Courtesy: SYFY and San Diego Comic-Con.

Reginald the Vampire, which aired on SYFY on October 5, didn’t live up to its intent. Unfortunately, the titular protagonist Jacob Batalon (Spider-Man’s sidekick) didn’t perform convincingly. Possibly the writing and directing are to blame, as Batalon himself is charismatic. For him, the opportunity is influential. “Being the leader of something is more of a dream for me. Being a vampire is adding toppings to the delicious ice cream I have…that’s a really fun part and I’m so glad I did, ‘” Batalon said in a news interview.

According to Johnny B. Truant’s “Fat Vampire” book, “Reginald” lacks comedic timing and meaning. Watching the first five episodes, I wasted five hours of my life with no vampires around to give them back (this is not an invitation, you vampires!). Who is the audience? I’m not sure. Em Haine, who plays Reginald’s lover, commented that SYFY’s audience was generous. I can see how funny teen humor is, but the gore is so over the top that it probably isn’t for kids. Not that gore is “real.” Just crazy for no reason. There’s bloody sex orgies, vampires drinking each other’s blood (is this a new one–nutritious or just perverted?), Reggie is starving because he’s too incompetent to kill it, which is sweet, but… …he drank it from the jar or poured it over his ice cream. Total.

Courtesy: SYFY and San Diego Comic-Con.

“It’s a tried and true classic genre…but our take on it is so different and unique, it’s absolutely ridiculous at times, you can’t help but laugh and have fun, but it also does have its own unique world… What our vampires can do and what they can’t, it builds its own universe in that sense,” Aaron Buchholz, who plays Reginald’s supervisor and torturer, explained to the outlet.

Indeed, the show has its own genre approach. Sadly, it comes up on TV with the same problem that some readers think books have: “inconsistent tone.” I can handle blood, but it doesn’t make any sense for the rest of the show.

Reggie works on “Slushy Shack,” a candy-colored place where “slushies” look like alien slime, and Reggie’s “father” Morris was supposed to be “cool” (Mandela van Peeble s) like to go. Really? None of this fits the show’s dark side and bad guy vampires.

One moment you’re hanging out at an after-school special, the next a vampire is ripping off someone’s head. It’s not a pleasant juxtaposition. It’s not “Oh, there’s a dark underworld in our everyday life.” These are two different stories.

In the book, Reggie doesn’t work at Slushy Shack. How he “turns around” is also different. On the show, almost everyone bullied him relentlessly about his weight. This is one of the main agendas of the show.

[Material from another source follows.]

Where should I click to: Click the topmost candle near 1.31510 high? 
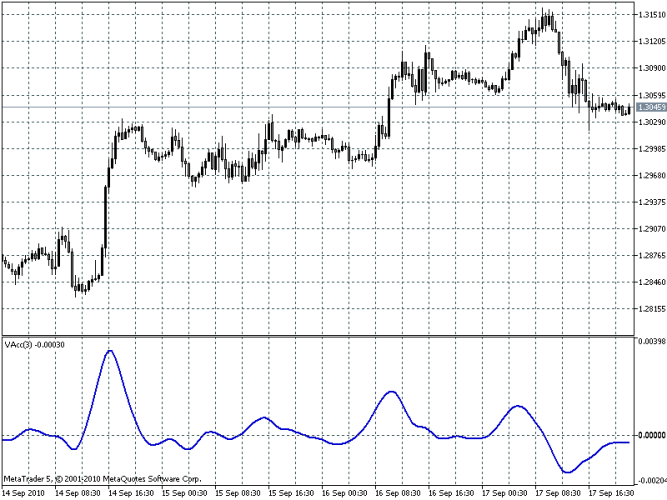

“Comedies are born out of pain. Things are funniest when they reveal the hard realities we all share,” says Margaret Hannah, who plays Reginald’s binary colleague. I agree with her, but it has to be based on, yes, reality. I admit I haven’t been anywhere and I haven’t done everything, but I’ve never seen so many adults in my life shaming anyone.

Who did this? Maybe frat boys. Almost everyone at Slushy Shack gets fired for being harassed in today’s workplace.

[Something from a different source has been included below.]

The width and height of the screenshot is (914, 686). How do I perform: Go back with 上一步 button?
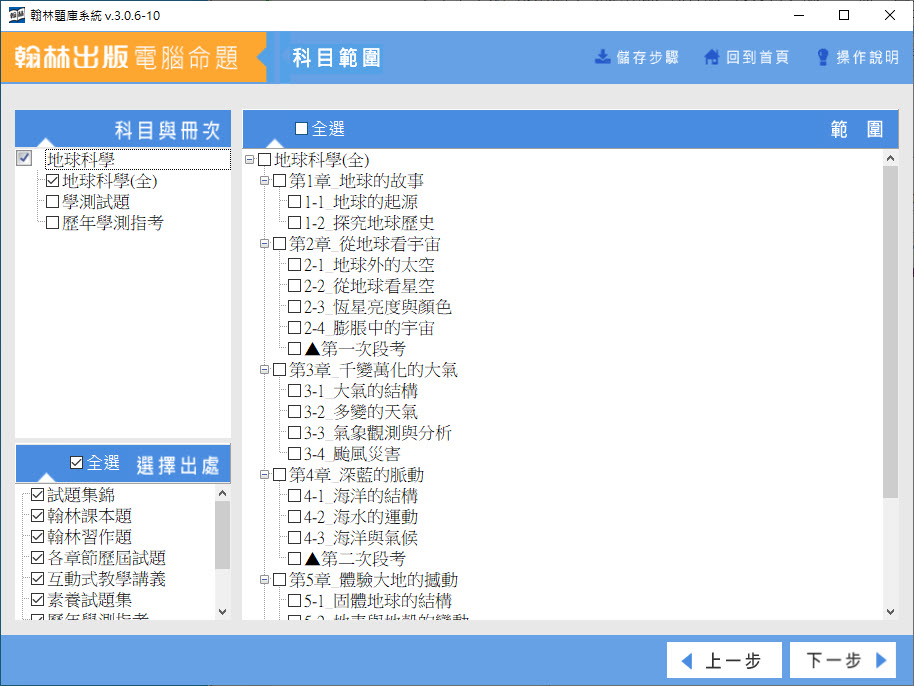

The constant fat shaming on the show feels like…fat shaming…instead of trying to fight it. The show failed to live up to the level of intent of its cast.

“My favorite part of the show is [the] …the visceral themes we encountered,” Hayne told the outlet. “This show is a message … about being inclusive and finding yourself and really questioning what it means to belong and what it means for me Where does it belong? “

The thing is, on the show, Reggie is fat, but not great. They present a compensation rather than total self-love. What else can you do, Reggie? You have a big brain! How about “love the whole me”? I mean, he does need to grow up. He could learn some table manners, be more confident, and stop working at Slushy Shack just because he likes a girl.

“When you can’t love yourself, there are real consequences, and those consequences not only affect you, but the people you care about most,” Hannah explained, the most successful subject.

The time to be a vampire was the wrong time for Reginald, but it was also the right time, as it provided the boost he needed to get out of the shell. But I am not envious at all. Batalon tries to be funny, or the script does, but the delivery is weird, with a pause before everything he does and says. The show needs to get up to speed. One hour per episode is torture. Something funny and timely happens every now and then, ie. Reggie and Morris meet a vampire they think is “dead”: “Are you alive?” “Technically, no one is alive here.” Bah.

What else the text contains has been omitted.